» **Exercise directions**: Output, word for word, the span of lines that starts at the one containing "Click the address bar refresh button" and ends at the last line of the records.

Data extract below:

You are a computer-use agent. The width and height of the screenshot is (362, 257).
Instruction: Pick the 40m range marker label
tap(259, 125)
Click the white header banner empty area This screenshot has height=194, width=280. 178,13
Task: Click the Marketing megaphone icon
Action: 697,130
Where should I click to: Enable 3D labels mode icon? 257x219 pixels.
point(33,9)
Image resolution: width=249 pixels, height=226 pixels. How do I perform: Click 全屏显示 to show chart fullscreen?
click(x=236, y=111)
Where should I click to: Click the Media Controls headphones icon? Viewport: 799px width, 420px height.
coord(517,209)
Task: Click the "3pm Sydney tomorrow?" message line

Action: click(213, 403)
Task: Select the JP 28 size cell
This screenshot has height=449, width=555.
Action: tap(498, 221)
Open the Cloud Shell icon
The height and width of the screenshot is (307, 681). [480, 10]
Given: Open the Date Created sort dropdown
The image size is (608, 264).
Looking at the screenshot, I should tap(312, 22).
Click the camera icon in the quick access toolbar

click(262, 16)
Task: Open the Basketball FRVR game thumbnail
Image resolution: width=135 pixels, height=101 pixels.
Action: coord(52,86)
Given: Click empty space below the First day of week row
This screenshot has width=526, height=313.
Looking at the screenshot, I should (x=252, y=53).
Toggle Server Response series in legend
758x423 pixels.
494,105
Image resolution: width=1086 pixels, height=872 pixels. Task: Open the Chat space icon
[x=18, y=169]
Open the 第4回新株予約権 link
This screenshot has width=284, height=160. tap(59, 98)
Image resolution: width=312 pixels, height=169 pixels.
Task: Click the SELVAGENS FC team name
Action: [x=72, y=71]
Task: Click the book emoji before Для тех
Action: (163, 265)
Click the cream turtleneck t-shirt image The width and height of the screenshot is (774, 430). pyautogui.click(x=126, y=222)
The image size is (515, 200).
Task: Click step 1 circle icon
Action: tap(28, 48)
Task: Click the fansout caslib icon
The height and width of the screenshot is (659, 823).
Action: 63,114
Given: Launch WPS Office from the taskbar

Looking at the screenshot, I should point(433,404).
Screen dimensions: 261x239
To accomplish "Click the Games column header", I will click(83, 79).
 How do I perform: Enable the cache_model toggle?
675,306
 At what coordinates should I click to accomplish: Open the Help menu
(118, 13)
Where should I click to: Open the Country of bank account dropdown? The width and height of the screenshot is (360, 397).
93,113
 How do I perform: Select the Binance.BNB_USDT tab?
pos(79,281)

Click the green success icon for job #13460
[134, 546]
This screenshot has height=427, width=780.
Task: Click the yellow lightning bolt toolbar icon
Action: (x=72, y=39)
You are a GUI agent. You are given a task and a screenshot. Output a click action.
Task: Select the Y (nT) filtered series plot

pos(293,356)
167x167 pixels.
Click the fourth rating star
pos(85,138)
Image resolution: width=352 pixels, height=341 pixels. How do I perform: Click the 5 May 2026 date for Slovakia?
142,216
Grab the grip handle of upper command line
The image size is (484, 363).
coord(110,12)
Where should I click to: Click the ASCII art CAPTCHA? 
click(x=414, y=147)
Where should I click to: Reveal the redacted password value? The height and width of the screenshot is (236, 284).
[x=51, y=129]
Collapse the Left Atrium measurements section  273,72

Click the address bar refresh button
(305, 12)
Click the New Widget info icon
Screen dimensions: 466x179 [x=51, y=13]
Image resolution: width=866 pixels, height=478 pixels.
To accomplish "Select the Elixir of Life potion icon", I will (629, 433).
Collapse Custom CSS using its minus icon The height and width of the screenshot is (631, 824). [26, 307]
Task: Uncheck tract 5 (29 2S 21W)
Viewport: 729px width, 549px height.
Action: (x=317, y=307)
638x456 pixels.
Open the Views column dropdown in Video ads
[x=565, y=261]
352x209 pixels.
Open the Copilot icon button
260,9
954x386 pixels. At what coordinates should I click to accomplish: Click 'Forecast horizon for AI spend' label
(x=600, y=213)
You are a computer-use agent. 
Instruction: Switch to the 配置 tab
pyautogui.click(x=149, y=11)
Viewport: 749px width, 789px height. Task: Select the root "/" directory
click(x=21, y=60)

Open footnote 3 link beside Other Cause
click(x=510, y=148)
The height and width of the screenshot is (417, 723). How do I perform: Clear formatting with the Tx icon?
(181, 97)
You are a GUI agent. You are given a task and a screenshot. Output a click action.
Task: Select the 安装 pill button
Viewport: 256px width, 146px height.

End of Data extract.

» **Answer for the task**:
Click the address bar refresh button
(305, 12)
Click the New Widget info icon
Screen dimensions: 466x179 [x=51, y=13]
Image resolution: width=866 pixels, height=478 pixels.
To accomplish "Select the Elixir of Life potion icon", I will (629, 433).
Collapse Custom CSS using its minus icon The height and width of the screenshot is (631, 824). [26, 307]
Task: Uncheck tract 5 (29 2S 21W)
Viewport: 729px width, 549px height.
Action: (x=317, y=307)
638x456 pixels.
Open the Views column dropdown in Video ads
[x=565, y=261]
352x209 pixels.
Open the Copilot icon button
260,9
954x386 pixels. At what coordinates should I click to accomplish: Click 'Forecast horizon for AI spend' label
(x=600, y=213)
You are a computer-use agent. 
Instruction: Switch to the 配置 tab
pyautogui.click(x=149, y=11)
Viewport: 749px width, 789px height. Task: Select the root "/" directory
click(x=21, y=60)

Open footnote 3 link beside Other Cause
click(x=510, y=148)
The height and width of the screenshot is (417, 723). How do I perform: Clear formatting with the Tx icon?
(181, 97)
You are a GUI agent. You are given a task and a screenshot. Output a click action.
Task: Select the 安装 pill button
Viewport: 256px width, 146px height.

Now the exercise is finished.